(Collected data entries)

____

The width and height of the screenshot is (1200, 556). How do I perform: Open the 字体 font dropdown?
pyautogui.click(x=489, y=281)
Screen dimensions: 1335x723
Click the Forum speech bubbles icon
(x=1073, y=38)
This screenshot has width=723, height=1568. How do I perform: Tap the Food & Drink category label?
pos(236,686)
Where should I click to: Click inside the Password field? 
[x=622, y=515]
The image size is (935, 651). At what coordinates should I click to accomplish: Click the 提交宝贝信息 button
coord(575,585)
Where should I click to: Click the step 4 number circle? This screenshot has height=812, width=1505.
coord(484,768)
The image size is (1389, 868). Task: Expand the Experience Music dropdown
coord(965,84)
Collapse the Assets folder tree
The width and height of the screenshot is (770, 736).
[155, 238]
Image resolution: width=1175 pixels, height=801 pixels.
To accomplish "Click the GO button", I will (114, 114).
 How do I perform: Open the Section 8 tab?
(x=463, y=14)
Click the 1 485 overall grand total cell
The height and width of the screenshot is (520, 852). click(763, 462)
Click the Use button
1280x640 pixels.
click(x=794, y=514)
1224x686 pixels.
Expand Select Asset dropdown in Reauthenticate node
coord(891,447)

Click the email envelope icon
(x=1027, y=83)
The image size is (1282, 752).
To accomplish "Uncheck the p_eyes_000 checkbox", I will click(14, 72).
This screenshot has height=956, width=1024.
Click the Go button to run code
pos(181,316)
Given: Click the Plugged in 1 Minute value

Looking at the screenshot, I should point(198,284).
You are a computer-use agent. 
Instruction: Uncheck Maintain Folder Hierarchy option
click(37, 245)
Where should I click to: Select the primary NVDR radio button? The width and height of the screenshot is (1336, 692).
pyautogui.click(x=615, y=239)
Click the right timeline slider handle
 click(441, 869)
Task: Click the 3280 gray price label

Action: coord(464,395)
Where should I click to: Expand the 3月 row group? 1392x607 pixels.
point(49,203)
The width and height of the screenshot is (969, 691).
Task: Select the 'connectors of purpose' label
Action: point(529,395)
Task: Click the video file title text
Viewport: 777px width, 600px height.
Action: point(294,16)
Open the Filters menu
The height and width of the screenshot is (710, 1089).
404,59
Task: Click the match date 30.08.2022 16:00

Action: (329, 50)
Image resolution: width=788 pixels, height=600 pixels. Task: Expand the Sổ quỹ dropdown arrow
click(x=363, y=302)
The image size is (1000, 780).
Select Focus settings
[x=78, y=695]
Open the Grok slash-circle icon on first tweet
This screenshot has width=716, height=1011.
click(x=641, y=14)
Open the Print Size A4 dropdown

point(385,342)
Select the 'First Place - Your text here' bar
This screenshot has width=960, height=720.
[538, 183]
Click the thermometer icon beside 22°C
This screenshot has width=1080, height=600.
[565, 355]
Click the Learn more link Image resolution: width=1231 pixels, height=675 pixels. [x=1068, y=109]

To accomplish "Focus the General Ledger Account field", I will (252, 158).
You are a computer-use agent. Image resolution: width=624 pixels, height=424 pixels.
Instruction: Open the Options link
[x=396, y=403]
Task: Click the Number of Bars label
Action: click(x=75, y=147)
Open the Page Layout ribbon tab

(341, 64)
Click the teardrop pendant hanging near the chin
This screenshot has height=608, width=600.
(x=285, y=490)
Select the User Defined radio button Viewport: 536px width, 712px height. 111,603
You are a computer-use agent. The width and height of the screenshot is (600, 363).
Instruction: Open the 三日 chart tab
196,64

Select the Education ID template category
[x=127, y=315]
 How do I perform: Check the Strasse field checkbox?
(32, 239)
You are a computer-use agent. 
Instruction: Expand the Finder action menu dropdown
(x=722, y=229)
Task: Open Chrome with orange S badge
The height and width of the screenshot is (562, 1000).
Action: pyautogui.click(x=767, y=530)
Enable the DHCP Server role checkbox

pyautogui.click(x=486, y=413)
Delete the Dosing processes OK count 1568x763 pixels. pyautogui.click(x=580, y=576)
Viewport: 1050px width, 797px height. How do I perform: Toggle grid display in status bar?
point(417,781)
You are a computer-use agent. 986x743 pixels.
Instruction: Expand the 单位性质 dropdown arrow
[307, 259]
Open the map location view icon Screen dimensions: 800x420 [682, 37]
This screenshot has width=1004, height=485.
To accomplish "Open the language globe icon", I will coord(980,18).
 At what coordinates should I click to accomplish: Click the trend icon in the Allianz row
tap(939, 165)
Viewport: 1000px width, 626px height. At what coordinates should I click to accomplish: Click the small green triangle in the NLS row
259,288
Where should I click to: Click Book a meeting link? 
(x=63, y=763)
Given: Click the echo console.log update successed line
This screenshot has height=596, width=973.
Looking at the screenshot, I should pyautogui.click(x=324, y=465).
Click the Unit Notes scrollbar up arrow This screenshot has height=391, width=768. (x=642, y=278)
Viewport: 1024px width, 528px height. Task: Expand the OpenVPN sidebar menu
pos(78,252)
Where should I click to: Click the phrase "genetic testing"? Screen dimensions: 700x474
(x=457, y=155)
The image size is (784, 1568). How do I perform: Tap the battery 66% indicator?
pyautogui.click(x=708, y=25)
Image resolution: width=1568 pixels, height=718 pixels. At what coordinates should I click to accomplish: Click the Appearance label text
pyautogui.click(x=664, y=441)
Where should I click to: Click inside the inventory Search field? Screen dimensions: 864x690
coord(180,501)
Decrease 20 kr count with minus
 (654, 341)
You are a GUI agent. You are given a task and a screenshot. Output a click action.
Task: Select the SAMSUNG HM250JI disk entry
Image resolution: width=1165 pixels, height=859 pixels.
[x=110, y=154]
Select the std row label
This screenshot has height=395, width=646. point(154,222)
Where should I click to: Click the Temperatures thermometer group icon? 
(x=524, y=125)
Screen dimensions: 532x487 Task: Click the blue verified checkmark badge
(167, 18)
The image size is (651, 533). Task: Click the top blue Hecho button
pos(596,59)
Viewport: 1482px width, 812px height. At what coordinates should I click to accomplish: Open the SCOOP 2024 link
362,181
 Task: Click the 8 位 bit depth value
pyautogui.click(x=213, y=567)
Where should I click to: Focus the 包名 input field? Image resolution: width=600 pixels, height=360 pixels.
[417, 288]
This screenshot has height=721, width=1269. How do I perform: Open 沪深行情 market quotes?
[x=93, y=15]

____

▶ **What to do**:
All lines above between those holding "The image size is (784, 1568)." and "Task: Select the SAMSUNG HM250JI disk entry", inclusive, must be set down unchanged, and no other line may be included.

▶ **Completed exercise**:
The image size is (784, 1568). How do I perform: Tap the battery 66% indicator?
pyautogui.click(x=708, y=25)
Image resolution: width=1568 pixels, height=718 pixels. At what coordinates should I click to accomplish: Click the Appearance label text
pyautogui.click(x=664, y=441)
Where should I click to: Click inside the inventory Search field? Screen dimensions: 864x690
coord(180,501)
Decrease 20 kr count with minus
 (654, 341)
You are a GUI agent. You are given a task and a screenshot. Output a click action.
Task: Select the SAMSUNG HM250JI disk entry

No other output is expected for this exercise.